* Reading passage *
────────────────────────────────────────

Ayurvedic medicine (also called Ayurveda) is one of the world’s oldest medical systems. Originating in India more than 5,000 years ago, this holistic medicine system uses herbal compounds, special diets and other health care practices to augment conventional preventative and disease treatments. Now, Kattesh Katti, PhD, a University of Missouri researcher, has developed a non-toxic delivery method using gold nanoparticles that may revolutionize Ayurveda. His technique for producing the nanoparticles recently was licensed by Dhanvantari Nano Ayushadi (DNA), a company base in Tamil Nadu, India.
Ayurveda uses combinations of chemicals derived from natural herbs, spices, fruits and vegetables in combination with various metals including gold, silver and copper. Together, the chemicals and metals are aimed at treating various disorders. Traditional medicine, such as Ayurveda is used by 65–80 percent of the world’s population as their primary form of health care, the World Health Organization estimates.

────────────────────────────────────────

* Dataset entries *
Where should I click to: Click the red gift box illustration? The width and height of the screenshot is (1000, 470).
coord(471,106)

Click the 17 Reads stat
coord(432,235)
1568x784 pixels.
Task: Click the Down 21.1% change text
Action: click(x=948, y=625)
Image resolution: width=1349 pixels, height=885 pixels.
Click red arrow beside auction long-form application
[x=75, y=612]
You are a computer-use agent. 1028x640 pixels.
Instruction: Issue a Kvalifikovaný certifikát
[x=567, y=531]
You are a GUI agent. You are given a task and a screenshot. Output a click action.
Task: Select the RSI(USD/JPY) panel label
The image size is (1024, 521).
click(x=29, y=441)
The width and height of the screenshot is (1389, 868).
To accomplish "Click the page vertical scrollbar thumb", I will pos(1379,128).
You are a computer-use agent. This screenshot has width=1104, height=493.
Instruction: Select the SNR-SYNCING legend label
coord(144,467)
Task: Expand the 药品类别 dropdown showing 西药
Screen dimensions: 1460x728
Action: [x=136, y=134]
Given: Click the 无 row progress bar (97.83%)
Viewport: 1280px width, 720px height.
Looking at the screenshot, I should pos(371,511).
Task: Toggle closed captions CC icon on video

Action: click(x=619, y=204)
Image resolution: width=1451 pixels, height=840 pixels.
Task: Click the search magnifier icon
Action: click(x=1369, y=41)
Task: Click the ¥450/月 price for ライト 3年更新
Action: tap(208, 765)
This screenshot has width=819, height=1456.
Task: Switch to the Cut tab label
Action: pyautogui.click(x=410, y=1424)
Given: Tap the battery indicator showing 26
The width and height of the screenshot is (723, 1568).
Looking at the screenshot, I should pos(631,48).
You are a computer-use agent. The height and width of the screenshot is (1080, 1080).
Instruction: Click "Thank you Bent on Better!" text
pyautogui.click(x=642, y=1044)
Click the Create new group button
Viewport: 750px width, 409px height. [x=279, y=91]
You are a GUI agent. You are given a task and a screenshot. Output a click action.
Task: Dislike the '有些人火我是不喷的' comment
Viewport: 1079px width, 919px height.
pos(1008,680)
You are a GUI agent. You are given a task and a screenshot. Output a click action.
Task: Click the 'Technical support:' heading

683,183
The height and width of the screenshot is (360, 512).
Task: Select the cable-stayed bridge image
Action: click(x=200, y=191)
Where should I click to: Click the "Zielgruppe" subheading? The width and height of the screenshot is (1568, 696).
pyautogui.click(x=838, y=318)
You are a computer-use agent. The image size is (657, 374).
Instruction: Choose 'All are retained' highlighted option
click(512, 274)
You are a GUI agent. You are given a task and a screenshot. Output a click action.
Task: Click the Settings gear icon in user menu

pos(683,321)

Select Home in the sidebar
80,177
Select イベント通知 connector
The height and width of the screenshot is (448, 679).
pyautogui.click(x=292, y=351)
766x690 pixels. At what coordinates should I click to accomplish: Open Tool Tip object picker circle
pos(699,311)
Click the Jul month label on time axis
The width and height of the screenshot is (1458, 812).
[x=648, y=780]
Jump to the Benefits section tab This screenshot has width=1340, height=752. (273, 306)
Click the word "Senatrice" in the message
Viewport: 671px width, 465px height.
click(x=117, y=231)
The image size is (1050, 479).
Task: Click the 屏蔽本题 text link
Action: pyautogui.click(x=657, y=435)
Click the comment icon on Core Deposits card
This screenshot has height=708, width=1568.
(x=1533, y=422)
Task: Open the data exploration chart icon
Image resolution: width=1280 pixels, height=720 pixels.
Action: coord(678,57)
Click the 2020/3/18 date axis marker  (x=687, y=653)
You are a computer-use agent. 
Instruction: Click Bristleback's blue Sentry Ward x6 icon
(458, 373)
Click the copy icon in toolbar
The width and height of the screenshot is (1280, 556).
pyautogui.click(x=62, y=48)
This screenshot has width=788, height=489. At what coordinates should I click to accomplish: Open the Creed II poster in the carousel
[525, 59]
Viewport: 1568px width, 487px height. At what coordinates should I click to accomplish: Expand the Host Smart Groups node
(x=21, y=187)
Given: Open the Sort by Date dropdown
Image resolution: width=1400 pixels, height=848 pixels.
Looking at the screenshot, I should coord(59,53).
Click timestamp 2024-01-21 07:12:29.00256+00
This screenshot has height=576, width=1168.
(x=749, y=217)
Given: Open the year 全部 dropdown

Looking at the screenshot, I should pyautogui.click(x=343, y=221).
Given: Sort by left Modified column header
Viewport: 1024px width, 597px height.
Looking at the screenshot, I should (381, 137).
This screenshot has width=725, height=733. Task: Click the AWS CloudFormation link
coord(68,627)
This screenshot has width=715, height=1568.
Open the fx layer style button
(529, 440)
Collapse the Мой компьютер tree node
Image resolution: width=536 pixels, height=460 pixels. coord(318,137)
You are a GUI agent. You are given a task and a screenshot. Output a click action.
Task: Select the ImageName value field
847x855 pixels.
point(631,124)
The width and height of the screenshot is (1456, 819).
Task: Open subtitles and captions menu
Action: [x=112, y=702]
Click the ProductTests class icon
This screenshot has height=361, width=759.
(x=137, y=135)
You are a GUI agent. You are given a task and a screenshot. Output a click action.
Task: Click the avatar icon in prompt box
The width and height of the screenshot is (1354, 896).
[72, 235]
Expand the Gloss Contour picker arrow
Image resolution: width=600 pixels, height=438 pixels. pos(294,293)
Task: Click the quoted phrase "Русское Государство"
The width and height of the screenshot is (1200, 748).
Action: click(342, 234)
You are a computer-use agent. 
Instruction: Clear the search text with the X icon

────────────────────────────────────────

* Problems to solve *
**1)** From the passage on Ayurvedic medicine, list every natural source that Ayurveda's chemicals are said to be derived from.
**2)** Continue the passage on Ayurvedic medicine from where it stops.

* Outputs for the tasks *
**1)** herbs, spices, fruits, vegetables

**2)**
“In the past, metals predominantly used in holistic medicine have been crushed and burned; caregivers grind the ash with herbs to produce an ingestible treatment,” said Katti, Curators Distinguished Professor of Radiology and Physics in the MU School of Medicine and the MU College of Arts and Science and senior research scientist at the University of Missouri Research Reactor (MURR). “However, the ways in which those metals are procured often involve mercury; other toxic means to extract the gold or other alloys can be deadly if ingested in the wrong amounts. The gold nanoparticle production methods use a green technology that effectively eliminates the toxicity associated with these treatments.”
Katti and his team helped develop green nanotechnologies to produce phytonano medicines, which are compounds that form the basis for India’s Ayurvedic medicine. These green therapies are less toxic to the body and could provide alternatives to current treatments for diseases including cancer, arthritis and diabetes among others.
The technology is patent pending and Kavita Katti, a senior research scientist at MU Radiology, recently demonstrated the production methods in the DNA labs in India, which has licensed the technology from Katti and the University of Missouri.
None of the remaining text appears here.